THE TASK: Your answer consists of the lines in the data that contain "computer". Copy each of them.

DATA SECTION:
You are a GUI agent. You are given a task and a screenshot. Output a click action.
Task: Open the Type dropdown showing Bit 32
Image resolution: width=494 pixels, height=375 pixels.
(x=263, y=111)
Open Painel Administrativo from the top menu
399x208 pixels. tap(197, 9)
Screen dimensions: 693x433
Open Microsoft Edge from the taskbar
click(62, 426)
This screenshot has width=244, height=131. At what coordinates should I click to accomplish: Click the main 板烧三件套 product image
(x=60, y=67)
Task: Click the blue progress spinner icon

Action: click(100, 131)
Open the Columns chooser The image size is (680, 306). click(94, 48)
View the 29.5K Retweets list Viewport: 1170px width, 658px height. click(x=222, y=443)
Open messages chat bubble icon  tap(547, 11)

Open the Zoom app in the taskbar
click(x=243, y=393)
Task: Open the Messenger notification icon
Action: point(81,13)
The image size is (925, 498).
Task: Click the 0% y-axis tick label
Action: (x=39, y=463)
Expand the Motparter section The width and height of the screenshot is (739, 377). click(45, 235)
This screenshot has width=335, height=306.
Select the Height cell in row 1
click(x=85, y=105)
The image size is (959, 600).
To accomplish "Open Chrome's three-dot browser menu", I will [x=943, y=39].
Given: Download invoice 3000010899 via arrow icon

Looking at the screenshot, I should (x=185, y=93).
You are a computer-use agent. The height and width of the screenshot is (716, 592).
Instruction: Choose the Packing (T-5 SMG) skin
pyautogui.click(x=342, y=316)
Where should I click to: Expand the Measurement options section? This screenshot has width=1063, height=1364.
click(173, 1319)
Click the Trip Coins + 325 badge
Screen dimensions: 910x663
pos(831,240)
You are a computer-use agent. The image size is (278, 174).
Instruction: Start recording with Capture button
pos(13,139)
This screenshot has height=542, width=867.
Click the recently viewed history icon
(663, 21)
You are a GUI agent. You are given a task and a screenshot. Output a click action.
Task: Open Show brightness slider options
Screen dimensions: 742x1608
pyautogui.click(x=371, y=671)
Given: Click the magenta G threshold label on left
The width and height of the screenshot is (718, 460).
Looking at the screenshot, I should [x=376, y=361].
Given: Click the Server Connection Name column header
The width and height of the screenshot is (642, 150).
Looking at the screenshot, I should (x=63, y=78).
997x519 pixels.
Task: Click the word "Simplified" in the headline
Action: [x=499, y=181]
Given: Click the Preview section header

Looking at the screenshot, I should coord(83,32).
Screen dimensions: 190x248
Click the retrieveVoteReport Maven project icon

RESULT FOR THIS EXERCISE:
You are a computer-use agent. The height and width of the screenshot is (716, 592).
You are a computer-use agent. The image size is (278, 174).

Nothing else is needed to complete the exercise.